Work to be completed — Directions for the data below: repeat exactly the lines from the one with "Mappa del sito (136, 2567)" through the one with "AGB (511, 1943)", both included, and omit all pictures.

Extracted data —
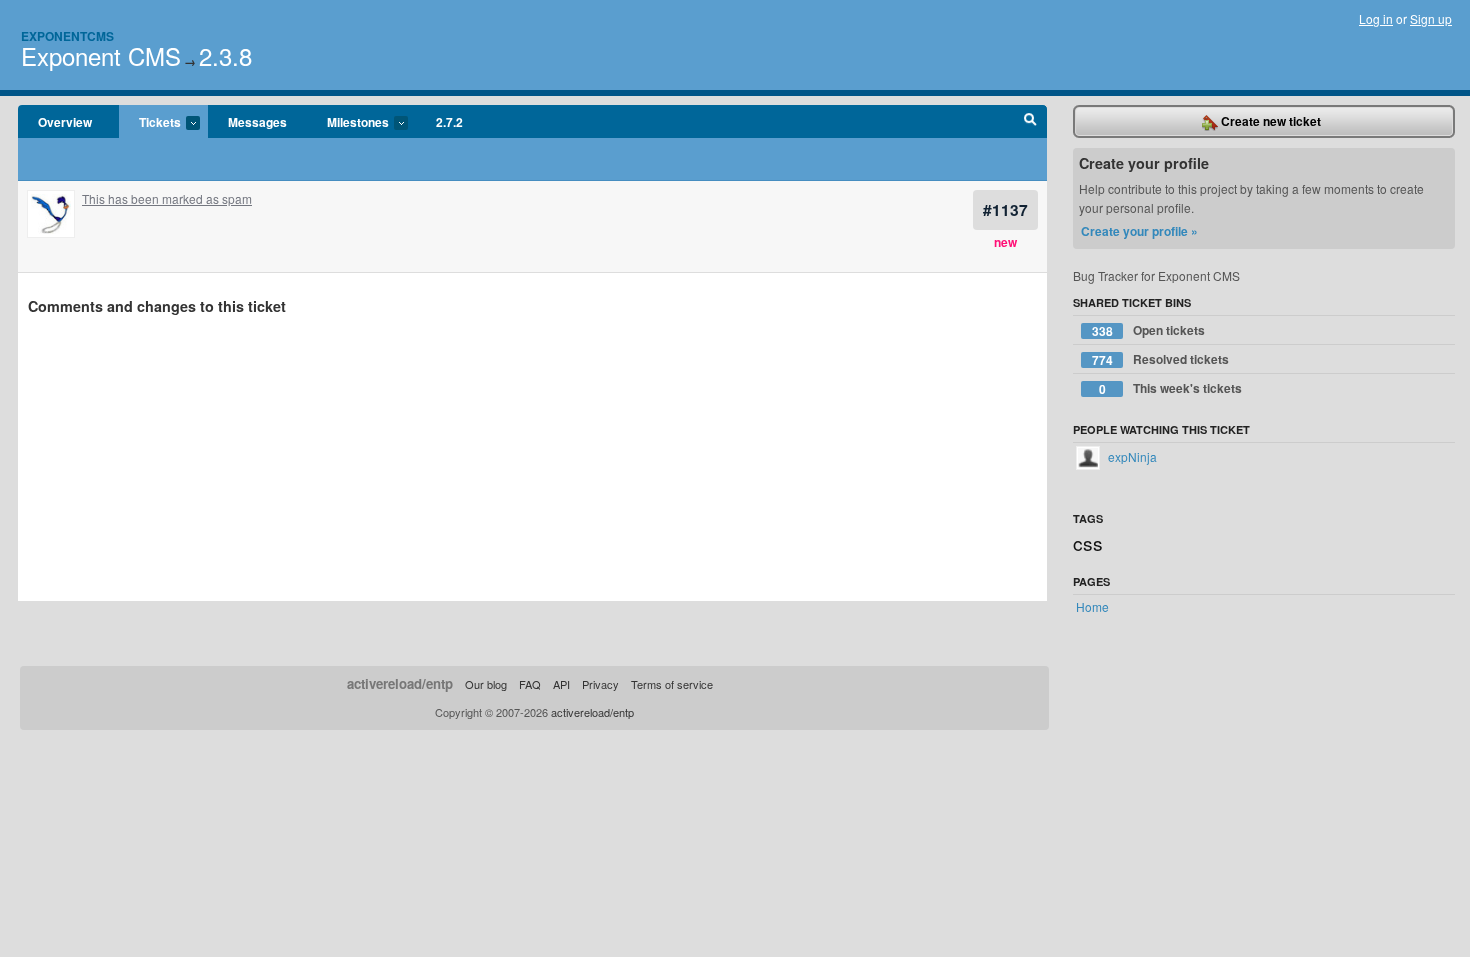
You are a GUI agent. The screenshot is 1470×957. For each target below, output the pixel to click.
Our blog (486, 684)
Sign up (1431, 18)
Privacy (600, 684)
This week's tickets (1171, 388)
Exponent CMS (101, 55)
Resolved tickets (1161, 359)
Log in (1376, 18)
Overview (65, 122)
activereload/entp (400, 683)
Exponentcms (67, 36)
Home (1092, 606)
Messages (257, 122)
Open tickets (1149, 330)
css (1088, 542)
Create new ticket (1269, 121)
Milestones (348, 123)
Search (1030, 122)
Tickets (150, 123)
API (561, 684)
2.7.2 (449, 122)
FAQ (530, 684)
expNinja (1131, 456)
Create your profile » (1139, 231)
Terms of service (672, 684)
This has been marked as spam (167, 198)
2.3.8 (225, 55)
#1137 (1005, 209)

...

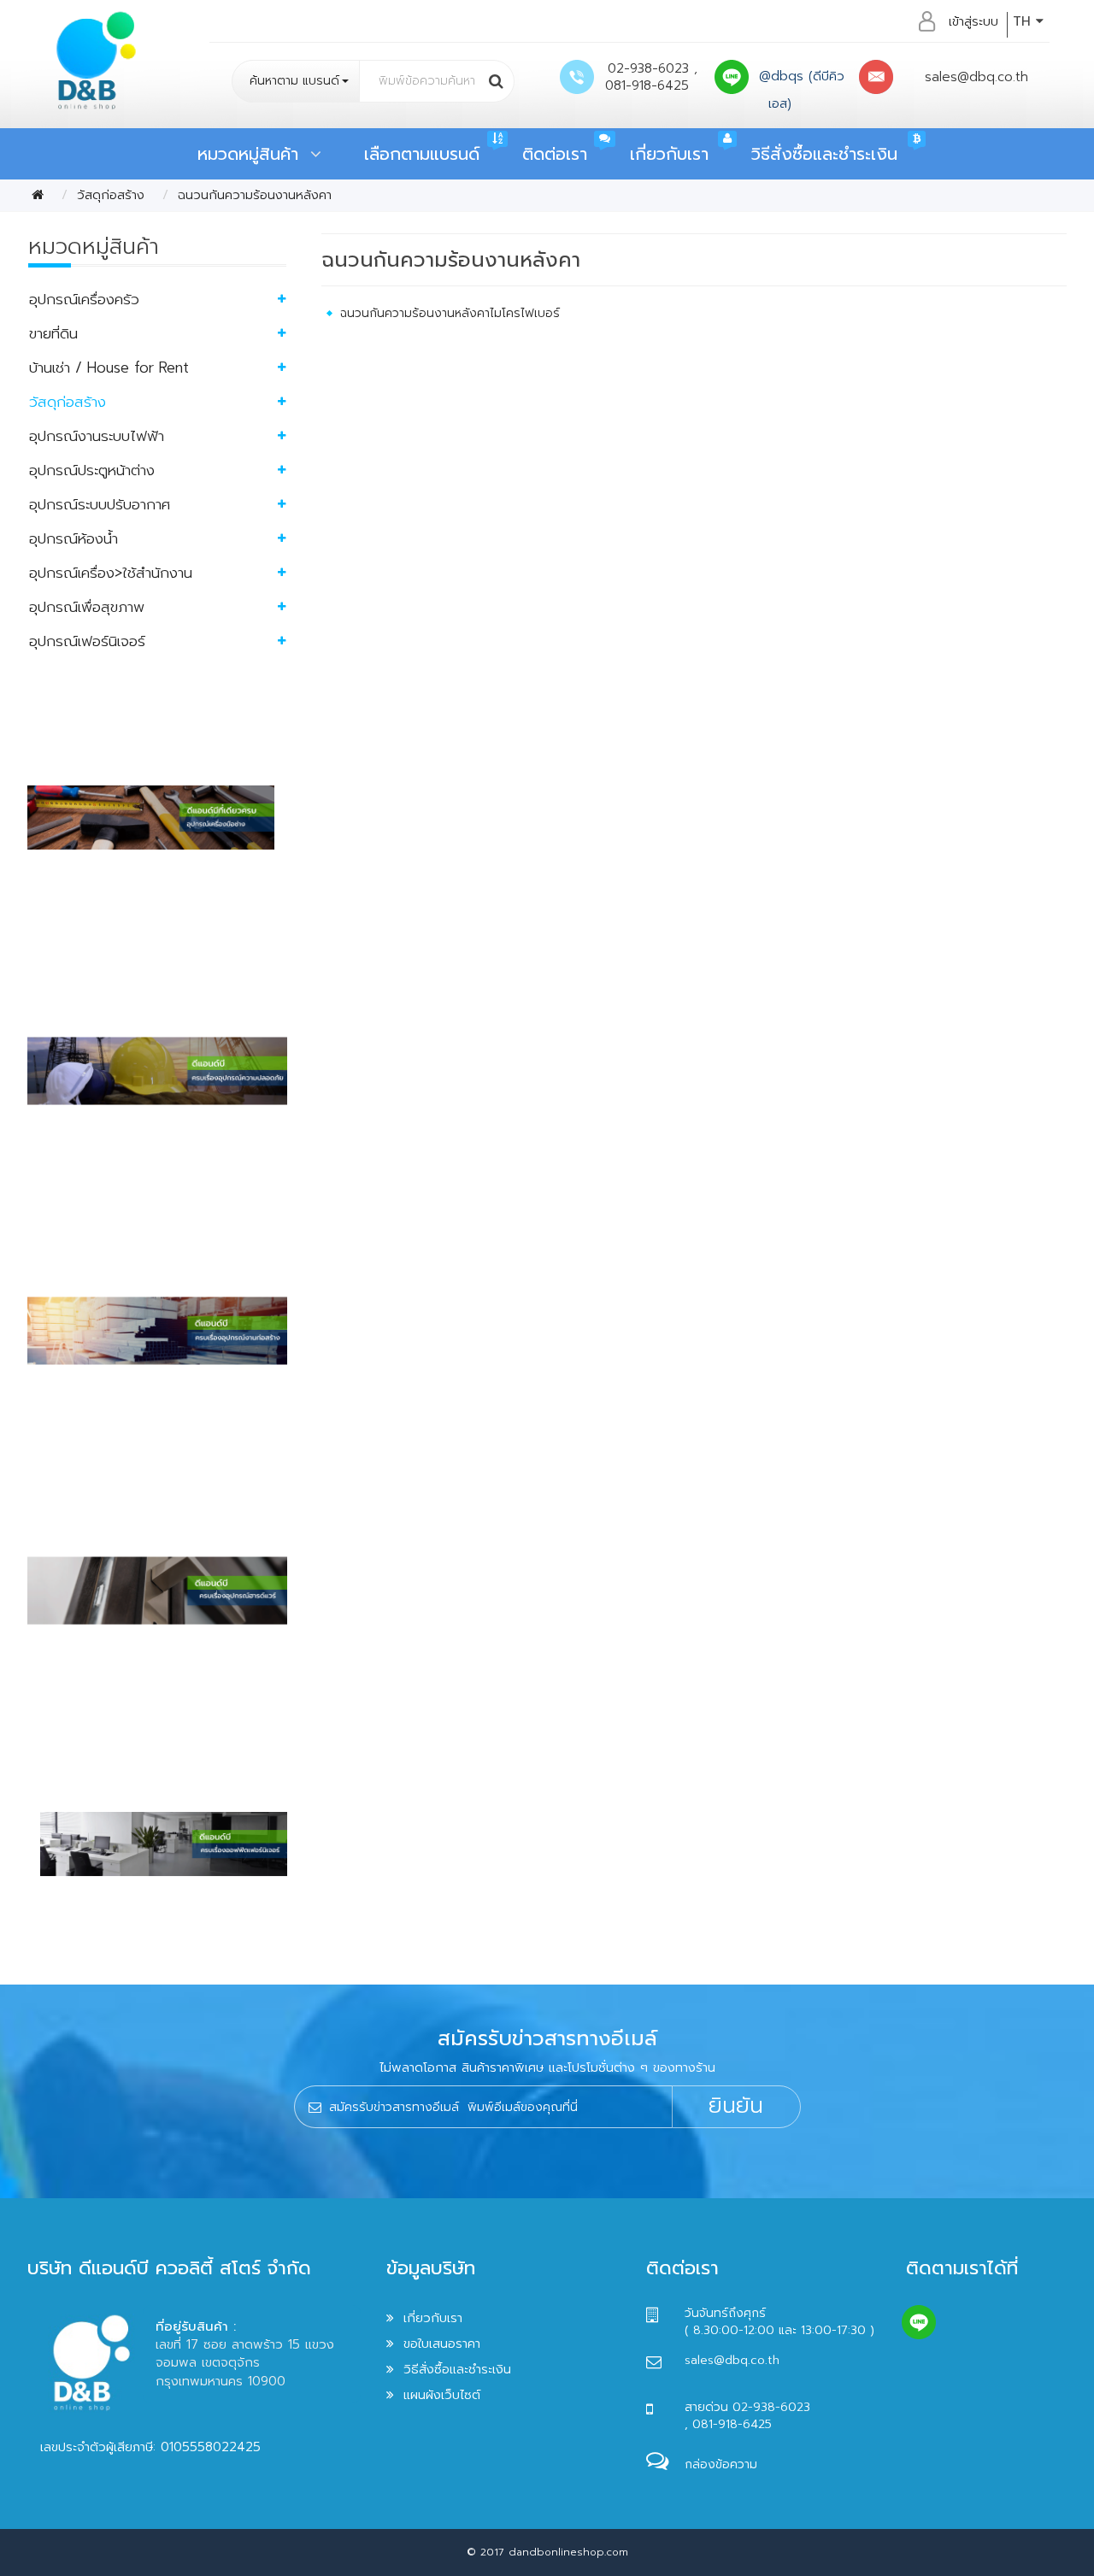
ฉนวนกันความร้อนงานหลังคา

...

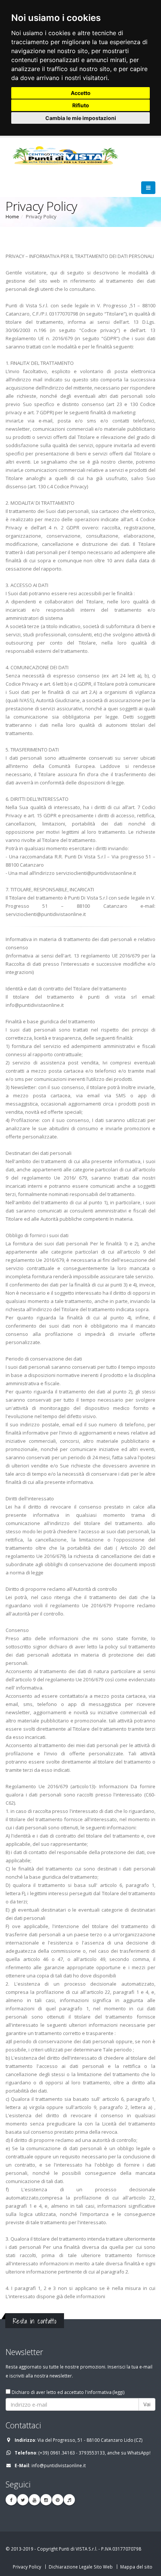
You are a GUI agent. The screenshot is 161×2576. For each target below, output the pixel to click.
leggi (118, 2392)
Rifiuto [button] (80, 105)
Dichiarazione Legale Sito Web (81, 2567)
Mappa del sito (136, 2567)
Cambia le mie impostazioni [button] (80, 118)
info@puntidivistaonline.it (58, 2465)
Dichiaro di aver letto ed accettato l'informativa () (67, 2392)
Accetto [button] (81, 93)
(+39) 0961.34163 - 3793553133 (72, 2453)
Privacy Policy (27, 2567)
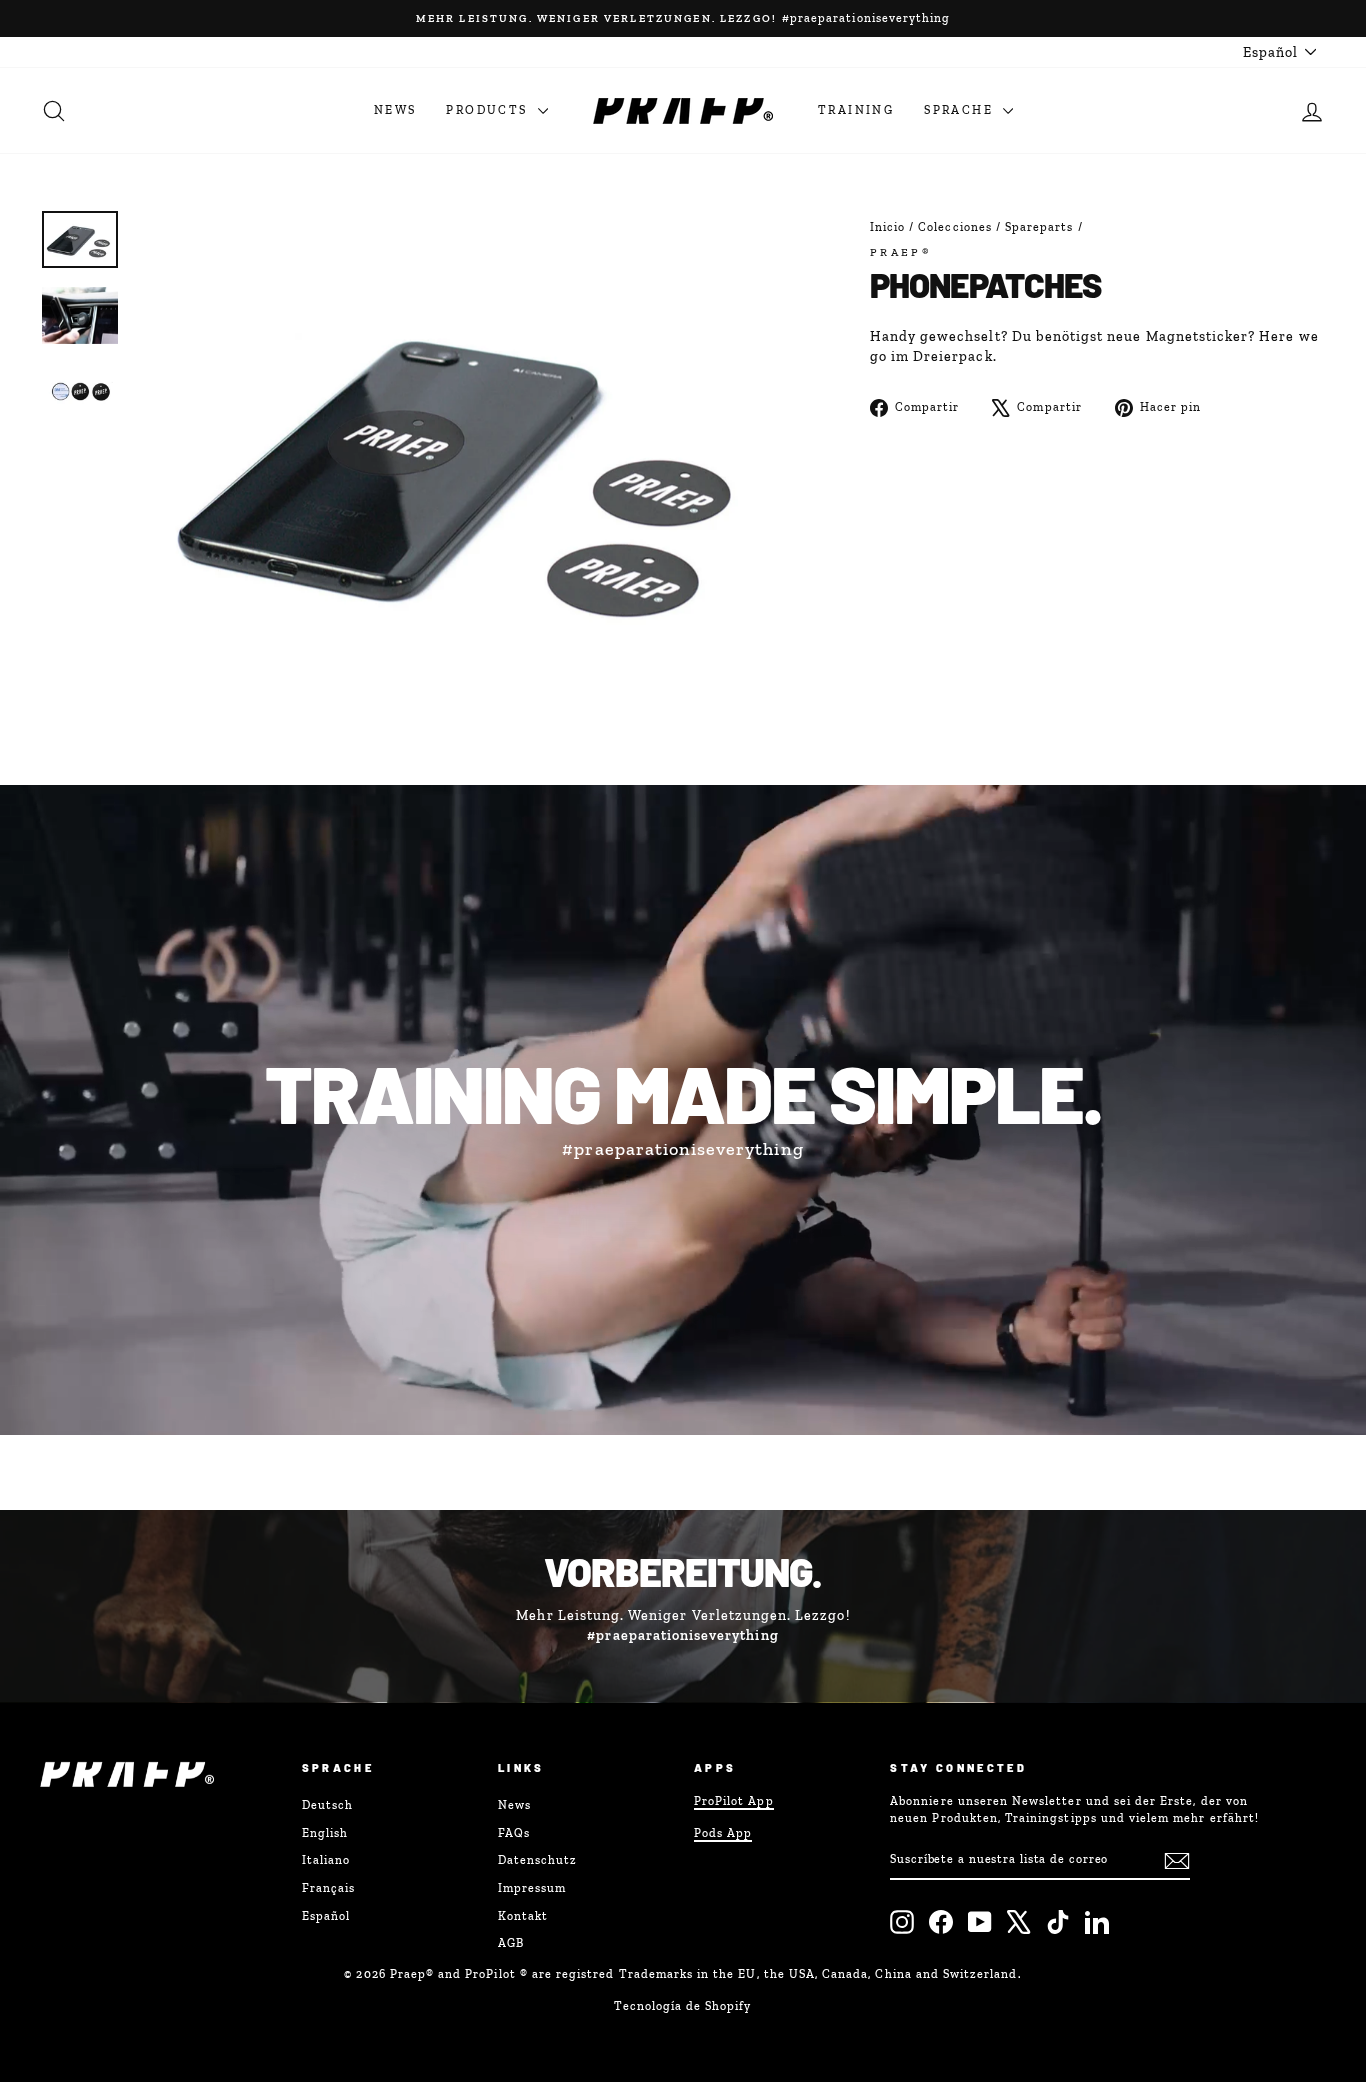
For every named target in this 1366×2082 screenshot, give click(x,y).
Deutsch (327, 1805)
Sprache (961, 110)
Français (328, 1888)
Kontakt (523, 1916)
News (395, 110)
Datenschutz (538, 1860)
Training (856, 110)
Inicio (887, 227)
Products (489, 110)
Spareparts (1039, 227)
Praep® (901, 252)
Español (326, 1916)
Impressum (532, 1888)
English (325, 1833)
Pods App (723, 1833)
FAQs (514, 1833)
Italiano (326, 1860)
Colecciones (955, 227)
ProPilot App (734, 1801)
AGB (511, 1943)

Output —
Mappa del sito (136, 2567)
Cambia le mie impostazioni [button] (80, 118)
info@puntidivistaonline.it (58, 2465)
Dichiaro di aver letto ed accettato l'informativa () (67, 2392)
Accetto [button] (81, 93)
(+39) 0961.34163 - 3793553133 (72, 2453)
Privacy Policy (27, 2567)
For every named target in this 1366×2082 screenshot, give click(x,y).
Deutsch (327, 1805)
Sprache (961, 110)
Français (328, 1888)
Kontakt (523, 1916)
News (395, 110)
Datenschutz (538, 1860)
Training (856, 110)
Inicio (887, 227)
Products (489, 110)
Spareparts (1039, 227)
Praep® (901, 252)
Español (326, 1916)
Impressum (532, 1888)
English (325, 1833)
Pods App (723, 1833)
FAQs (514, 1833)
Italiano (326, 1860)
Colecciones (955, 227)
ProPilot App (734, 1801)
AGB (511, 1943)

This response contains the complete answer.